_GOAL_
Render the data below as a JSON list of strings, one string per line and no blank lines. Leave the pictures out.

Data for locating displayed items:
+-------+

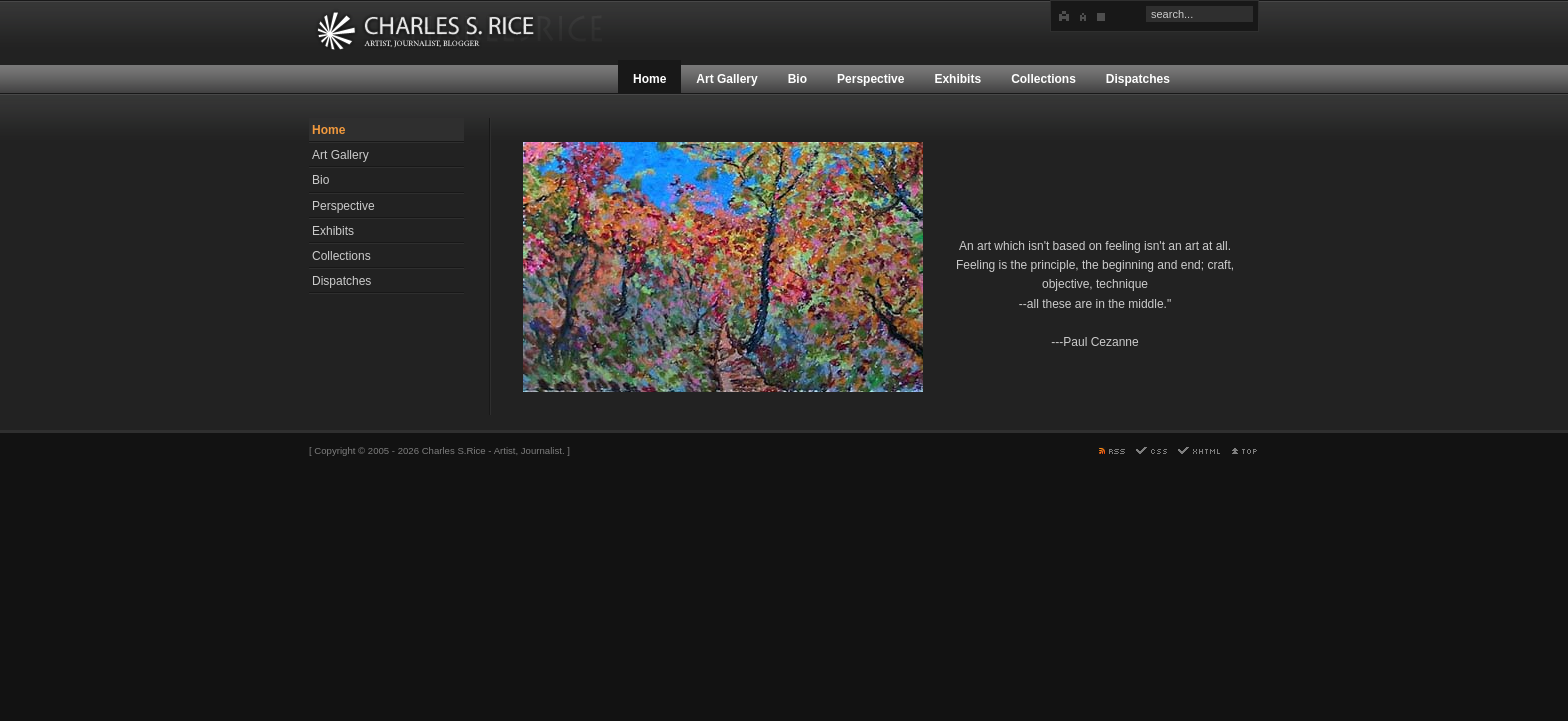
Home (328, 130)
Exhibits (333, 231)
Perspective (343, 206)
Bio (320, 180)
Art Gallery (340, 155)
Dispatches (341, 281)
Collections (341, 256)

+-------+

_FINAL ANSWER_
[
  "Home (328, 130)",
  "Exhibits (333, 231)",
  "Perspective (343, 206)",
  "Bio (320, 180)",
  "Art Gallery (340, 155)",
  "Dispatches (341, 281)",
  "Collections (341, 256)"
]